Modern retrieval agents expose many configuration choices -- LLM, retriever, number of documents, number of hops, and synthesis strategy -- each shaping both answer quality and serving cost. Today, these pipelines are typically hand-tuned once per workload, leaving substantial per-query optimization untapped. We formulate the problem: given a natural-language query and either an accuracy or a budget target, select from a predefined pipeline catalog the configuration that minimizes cost or maximizes accuracy at inference time. We propose **BRANE**, which uses an LLM to convert each query into workload-specific characteristics, then trains a lightweight per-configuration predictor that estimates whether the pipeline will answer the query correctly. At inference time, **BRANE** selects the configuration that maximizes predicted correctness penalized by cost, exposing a tunable cost-quality tradeoff without retraining. Across MuSiQue, BrowseComp-Plus, and FinanceBench, **BRANE** consistently pushes the cost-quality Pareto frontier, matches the best fixed configuration's accuracy at up to 89% lower cost, and outperforms LLM-routing, rule-based, and fine-tuned Qwen3-4B baselines. These results show that per-query configuration of the full retrieval pipeline is a practical alternative to static workload-level tuning.
Summary
Main Finding
BRANE (Building Retrieval Agents via Natural language Expressions) shows that per-query selection of full retrieval-pipeline configurations—using LLM-extracted, workload-specific binary query characteristics plus lightweight per-configuration predictors—substantially improves the cost–quality tradeoff for retrieval agents. Across three benchmarks (MuSiQue, BrowseComp-Plus, FinanceBench), BRANE matches the accuracy of the best single static pipeline while cutting cost by up to ≈89% (and in examples >80%), and it pushes the overall cost–accuracy Pareto frontier beyond strong baselines (LLM routers, rule-based routers, and fine-tuned end-to-end models).
Key Points
- Problem (Query2Conf): given a natural-language query and either an accuracy target or a budget, choose a pipeline configuration (LLM, retriever, k, hops, synthesis strategy, etc.) from a catalog to minimize cost subject to the accuracy target (or maximize accuracy under a budget).
- Motivation:
- Queries in the same workload vary widely in which configuration is optimal (per-query variance).

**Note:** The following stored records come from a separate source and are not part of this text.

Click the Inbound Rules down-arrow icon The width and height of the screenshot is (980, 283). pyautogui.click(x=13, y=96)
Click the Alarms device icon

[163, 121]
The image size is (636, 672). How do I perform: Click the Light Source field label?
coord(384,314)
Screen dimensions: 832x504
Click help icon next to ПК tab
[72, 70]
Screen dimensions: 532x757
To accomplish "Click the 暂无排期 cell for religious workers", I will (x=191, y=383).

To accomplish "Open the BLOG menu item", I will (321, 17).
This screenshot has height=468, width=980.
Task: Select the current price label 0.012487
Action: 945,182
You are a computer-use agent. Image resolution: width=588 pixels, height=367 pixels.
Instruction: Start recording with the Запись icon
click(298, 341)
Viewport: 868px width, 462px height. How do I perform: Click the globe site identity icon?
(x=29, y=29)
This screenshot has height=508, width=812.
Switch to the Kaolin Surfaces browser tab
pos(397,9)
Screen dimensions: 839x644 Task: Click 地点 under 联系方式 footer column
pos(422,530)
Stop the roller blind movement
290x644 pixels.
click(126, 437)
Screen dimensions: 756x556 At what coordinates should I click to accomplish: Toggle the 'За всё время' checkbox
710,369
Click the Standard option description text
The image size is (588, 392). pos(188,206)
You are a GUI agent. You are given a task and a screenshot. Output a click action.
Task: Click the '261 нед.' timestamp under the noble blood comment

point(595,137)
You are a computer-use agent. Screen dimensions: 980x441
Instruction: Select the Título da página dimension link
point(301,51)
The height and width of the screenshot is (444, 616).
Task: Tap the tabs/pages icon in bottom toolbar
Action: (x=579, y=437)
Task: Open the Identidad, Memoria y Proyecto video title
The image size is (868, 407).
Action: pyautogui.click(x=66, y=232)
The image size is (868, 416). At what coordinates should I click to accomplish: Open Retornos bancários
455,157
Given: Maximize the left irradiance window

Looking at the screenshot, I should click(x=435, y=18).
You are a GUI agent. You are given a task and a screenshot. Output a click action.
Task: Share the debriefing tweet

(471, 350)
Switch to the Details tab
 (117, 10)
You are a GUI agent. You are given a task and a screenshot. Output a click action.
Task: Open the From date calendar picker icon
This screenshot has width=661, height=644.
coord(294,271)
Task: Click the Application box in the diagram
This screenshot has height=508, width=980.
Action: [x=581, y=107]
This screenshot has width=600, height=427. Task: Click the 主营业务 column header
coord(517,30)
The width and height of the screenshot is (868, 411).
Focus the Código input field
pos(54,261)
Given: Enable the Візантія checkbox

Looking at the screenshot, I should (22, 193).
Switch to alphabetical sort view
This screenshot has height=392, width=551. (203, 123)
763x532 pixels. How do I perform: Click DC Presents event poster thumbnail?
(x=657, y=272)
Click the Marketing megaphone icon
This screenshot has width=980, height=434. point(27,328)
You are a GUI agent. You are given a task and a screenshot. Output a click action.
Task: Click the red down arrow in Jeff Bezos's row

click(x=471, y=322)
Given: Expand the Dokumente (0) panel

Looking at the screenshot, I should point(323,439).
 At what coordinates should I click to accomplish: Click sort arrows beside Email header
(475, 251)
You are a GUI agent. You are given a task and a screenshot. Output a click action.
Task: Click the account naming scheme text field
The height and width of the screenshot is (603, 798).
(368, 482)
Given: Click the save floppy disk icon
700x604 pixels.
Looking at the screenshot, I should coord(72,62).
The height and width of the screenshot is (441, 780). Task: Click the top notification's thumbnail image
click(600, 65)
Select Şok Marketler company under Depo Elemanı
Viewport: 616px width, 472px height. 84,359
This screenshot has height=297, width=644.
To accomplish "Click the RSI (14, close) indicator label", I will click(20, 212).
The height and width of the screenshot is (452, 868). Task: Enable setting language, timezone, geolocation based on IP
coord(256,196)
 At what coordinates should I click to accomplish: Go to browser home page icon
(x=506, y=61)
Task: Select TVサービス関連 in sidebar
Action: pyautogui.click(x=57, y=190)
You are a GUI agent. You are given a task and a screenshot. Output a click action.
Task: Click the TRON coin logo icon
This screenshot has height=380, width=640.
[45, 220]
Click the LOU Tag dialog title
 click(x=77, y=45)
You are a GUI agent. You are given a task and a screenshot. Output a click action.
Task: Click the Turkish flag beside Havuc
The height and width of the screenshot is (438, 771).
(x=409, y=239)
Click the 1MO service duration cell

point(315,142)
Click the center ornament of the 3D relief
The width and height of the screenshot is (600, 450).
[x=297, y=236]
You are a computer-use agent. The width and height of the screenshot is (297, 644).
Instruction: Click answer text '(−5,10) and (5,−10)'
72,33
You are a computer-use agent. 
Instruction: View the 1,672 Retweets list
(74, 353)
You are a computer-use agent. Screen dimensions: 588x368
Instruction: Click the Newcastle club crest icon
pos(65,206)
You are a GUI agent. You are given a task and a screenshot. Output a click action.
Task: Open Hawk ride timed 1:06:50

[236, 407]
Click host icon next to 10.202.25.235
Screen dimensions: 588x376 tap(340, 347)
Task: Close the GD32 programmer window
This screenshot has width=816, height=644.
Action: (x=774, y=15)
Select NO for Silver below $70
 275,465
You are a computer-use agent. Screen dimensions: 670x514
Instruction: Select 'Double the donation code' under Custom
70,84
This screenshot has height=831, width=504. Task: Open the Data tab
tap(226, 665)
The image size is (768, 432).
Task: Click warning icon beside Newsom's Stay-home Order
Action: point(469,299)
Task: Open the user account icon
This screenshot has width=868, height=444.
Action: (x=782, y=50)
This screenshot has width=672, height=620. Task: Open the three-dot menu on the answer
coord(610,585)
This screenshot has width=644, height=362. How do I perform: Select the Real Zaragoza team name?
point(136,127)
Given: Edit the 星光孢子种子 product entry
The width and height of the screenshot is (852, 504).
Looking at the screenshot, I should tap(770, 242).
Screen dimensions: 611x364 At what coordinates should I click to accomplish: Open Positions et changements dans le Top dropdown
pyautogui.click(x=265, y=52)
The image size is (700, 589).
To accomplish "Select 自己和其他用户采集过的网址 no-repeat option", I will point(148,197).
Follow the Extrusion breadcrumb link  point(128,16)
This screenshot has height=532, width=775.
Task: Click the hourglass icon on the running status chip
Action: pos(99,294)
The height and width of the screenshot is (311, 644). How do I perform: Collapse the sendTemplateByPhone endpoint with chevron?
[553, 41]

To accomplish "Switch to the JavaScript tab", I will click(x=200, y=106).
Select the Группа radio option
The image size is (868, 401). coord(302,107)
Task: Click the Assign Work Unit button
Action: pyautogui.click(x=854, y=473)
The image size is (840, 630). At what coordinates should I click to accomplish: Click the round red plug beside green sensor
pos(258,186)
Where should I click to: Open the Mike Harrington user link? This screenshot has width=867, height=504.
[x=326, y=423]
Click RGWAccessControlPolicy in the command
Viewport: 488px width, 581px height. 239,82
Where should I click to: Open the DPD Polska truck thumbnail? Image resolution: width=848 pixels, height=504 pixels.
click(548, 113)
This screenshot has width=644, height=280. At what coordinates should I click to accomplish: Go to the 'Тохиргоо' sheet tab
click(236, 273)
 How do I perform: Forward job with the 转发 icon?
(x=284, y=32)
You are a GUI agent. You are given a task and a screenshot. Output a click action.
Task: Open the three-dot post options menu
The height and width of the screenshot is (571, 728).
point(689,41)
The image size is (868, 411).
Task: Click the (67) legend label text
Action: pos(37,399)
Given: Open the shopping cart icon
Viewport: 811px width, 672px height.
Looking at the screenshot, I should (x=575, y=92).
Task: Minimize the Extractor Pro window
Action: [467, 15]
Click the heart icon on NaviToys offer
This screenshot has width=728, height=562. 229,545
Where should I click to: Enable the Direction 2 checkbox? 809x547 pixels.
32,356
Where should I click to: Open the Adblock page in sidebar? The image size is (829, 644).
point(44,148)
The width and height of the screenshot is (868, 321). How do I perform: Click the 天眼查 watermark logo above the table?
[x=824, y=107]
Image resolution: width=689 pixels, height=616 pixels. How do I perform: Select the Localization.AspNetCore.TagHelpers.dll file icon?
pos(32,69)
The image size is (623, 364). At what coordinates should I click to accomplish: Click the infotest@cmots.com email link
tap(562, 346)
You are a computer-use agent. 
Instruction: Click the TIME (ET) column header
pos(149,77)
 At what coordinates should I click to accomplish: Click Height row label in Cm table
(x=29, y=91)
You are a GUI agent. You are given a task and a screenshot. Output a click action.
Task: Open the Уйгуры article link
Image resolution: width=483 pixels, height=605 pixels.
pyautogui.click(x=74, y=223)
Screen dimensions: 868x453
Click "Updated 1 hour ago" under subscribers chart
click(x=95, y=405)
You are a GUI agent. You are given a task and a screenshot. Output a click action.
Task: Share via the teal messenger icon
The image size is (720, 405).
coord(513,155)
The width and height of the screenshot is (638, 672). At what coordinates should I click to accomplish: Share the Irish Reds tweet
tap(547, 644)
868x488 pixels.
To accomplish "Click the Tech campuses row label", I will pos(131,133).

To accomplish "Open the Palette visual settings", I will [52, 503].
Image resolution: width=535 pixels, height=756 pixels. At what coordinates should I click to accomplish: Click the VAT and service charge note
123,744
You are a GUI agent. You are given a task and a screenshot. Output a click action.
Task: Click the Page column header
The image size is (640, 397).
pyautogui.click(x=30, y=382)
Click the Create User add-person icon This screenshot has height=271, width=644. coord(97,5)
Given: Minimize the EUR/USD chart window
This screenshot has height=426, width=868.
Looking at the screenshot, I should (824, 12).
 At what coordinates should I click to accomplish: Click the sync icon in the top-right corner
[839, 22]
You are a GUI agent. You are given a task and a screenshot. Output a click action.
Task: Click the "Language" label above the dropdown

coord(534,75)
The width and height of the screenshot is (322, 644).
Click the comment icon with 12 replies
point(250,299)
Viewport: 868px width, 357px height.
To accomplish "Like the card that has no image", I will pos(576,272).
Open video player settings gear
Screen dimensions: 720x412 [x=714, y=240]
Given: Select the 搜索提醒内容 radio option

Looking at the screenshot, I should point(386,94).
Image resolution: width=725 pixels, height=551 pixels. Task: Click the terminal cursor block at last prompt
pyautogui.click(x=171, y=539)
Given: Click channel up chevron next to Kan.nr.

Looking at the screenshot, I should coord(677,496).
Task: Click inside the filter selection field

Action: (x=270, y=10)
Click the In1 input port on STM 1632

- Most prior work focuses on LLM selection; sweeping the entire pipeline yields much larger cost–quality gains.
- The useful query signals are workload-specific; generic labels collapse queries and give little discrimination.
- BRANE core ideas:
- Use a (frontier) LLM to generate a small set of workload-specific binary characteristics (e.g., requires_multi_hop, involves_regional_cuisine). Apply a cheaper LLM to label the whole sample on those d binary features to form F(q) ∈ {0,1}^d.
- For each candidate configuration c (after Pareto pruning), train a lightweight classifier p̂_c : {0,1}^d → [0,1] to predict the probability configuration c answers q correctly (target = profiled correctness).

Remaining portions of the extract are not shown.